Voici le deuxième opus d’une série de polars bien ancrée en sol québécois, décor hivernal et préoccupations sociales à la clé.
Coup sur coup, Catherine Lafrance a fait paraître deux romans mettant en scène le journaliste d’enquête Michel Duquesne. Dans L’étonnante mémoire des glaces (Druide, 2022), le journaliste passait à un cheveu de finir ses jours au fond d’un lac gelé. Dans Le dernier souffle est le plus lourd,si l’hiver n’est pas partie prenante de l’intrigue, il constitue néanmoins un ingrédient essentiel de la trame narrative.

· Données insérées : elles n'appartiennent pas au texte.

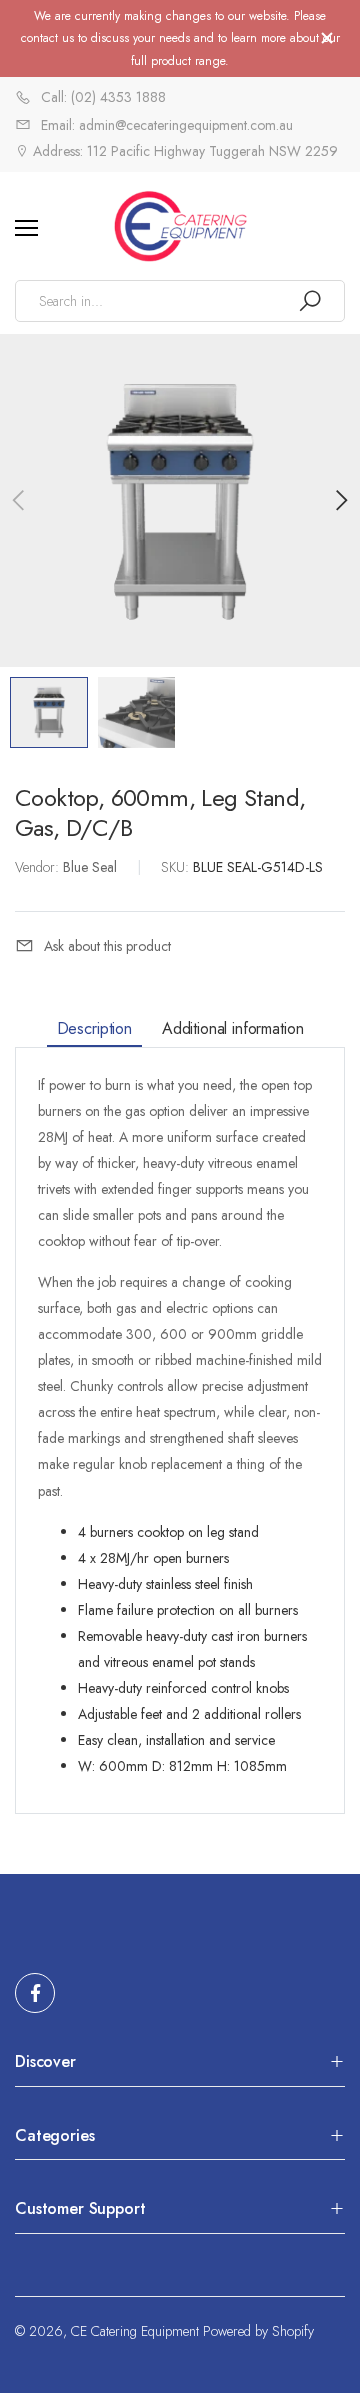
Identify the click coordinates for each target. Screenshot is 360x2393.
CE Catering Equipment (135, 2331)
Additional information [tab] (232, 1028)
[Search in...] (310, 301)
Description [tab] (94, 1028)
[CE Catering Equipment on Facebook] (35, 1993)
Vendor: (39, 867)
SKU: (177, 867)
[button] (340, 500)
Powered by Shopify (258, 2331)
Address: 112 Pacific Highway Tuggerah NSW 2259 (183, 151)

Après les émotions fortes de sa précédente enquête, Michel Duquesne est un peu en panne d’inspiration. Jusqu’au jour où un suicide dans le métro pique sa curiosité et le lance sur une nouvelle piste. N’est-il pas étrange qu’un médecin, hautement consciencieux selon ses proches, soit accusé de négligence criminelle après que deux de ses patients soient décédés ? Le suicide de cet homme réputé discret recèlerait-il un message ? Quand de surcroît un courriel anonyme à saveur complotiste vise à orienter les conclusions du journaliste, il n’en faut pas plus pour le convaincre de se mettre en chasse. Une collègue informaticienne au talent de hackeuse et un policier ami apporteront une aide précieuse à l’enquête de Duquesne, qui mettra au jour les malversations d’individus en position de pouvoir et obnubilés par leurs intérêts personnels.

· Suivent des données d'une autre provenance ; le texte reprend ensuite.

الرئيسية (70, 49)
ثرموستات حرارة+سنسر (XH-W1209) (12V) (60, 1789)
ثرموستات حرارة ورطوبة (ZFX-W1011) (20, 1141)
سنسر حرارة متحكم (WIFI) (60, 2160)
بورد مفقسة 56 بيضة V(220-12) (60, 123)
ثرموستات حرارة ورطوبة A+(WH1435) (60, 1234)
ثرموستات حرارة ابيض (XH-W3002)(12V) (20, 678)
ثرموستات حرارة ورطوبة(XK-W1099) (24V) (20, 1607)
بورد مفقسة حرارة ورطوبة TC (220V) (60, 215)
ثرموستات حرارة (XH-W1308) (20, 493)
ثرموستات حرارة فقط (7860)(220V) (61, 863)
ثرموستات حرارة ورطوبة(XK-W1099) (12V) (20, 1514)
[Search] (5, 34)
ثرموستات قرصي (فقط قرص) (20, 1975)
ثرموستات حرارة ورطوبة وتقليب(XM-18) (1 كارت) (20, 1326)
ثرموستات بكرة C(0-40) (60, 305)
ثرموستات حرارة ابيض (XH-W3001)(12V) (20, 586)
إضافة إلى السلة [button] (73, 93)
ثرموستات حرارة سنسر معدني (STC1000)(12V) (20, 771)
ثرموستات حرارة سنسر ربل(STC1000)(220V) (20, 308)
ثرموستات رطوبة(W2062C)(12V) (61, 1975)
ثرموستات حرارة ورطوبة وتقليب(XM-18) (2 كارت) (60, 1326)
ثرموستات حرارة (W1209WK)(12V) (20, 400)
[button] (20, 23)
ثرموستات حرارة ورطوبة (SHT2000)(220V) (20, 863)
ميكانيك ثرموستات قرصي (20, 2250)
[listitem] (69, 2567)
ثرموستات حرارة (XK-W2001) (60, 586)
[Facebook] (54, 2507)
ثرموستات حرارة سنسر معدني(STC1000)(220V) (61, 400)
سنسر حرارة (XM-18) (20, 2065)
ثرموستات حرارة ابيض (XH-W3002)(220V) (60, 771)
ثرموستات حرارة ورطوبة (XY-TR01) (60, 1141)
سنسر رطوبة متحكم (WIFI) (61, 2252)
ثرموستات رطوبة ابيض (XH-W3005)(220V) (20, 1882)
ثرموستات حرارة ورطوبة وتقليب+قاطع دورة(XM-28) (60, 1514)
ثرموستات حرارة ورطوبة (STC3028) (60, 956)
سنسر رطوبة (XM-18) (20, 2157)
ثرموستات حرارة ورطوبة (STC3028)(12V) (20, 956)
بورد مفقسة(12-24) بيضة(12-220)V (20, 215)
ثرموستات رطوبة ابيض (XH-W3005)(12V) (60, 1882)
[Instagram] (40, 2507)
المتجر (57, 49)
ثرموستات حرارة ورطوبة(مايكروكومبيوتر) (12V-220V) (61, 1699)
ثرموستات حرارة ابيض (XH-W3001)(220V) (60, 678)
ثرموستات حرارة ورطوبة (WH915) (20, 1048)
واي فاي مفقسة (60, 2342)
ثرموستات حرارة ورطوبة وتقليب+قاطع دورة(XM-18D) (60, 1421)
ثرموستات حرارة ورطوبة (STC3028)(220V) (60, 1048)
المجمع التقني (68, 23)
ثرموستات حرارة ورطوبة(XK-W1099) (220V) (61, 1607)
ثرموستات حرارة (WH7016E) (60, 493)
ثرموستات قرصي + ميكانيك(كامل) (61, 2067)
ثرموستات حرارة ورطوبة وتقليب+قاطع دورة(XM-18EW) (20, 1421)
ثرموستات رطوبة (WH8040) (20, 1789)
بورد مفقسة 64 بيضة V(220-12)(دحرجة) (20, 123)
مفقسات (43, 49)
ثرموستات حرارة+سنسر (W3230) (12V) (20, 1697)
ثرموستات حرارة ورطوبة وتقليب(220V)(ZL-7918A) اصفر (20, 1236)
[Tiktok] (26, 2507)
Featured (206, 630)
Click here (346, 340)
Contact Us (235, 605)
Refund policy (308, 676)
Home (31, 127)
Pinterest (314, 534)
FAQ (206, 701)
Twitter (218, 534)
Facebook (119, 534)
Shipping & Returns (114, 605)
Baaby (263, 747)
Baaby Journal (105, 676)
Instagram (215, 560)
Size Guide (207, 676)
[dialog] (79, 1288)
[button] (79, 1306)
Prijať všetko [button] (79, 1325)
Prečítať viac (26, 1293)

L’autrice ajoute de la saveur et de la crédibilité à son histoire en décrivant les conditions météo changeantes et les comportements ordinaires des Québécois en hiver. Elle ne s’étend jamais longuement sur le caractère de la saison, mais saupoudre judicieusement sa narration de détails relevant d’observations fines. Elle note des gestes comme remonter la fermeture éclair de son manteau, relever sur sa tête son capuchon en sortant dans l’air froid extérieur ou, encore, frapper lourdement le plancher pour faire tomber la neige de ses bottes en pénétrant à l’intérieur. L’écriture de Catherine Lafrance est fluide et l’intrigue de cette deuxième enquête de Duquesne est bien ficelée. Une intrigue secondaire, reliée à l’histoire familiale de l’enquêteur, enrichit le récit et donne davantage de consistance au personnage principal. Sans contrevenir aux règles tacites du polar, qui exigent de désigner un individu entièrement coupable de ses crimes, Catherine Lafrance suggère tout de même que certains contextes peuvent favoriser la turpitude. La romancière assume pleinement la responsabilité sociale inhérente à sa démarche d’écrivaine. En témoigne sa note, en fin de volume, précisant qu’elle ne présente pas le suicide comme une solution dans son roman. En somme, ce deuxième polar de Catherine Lafrance confirme la mise sur les rails d’une série à suivre.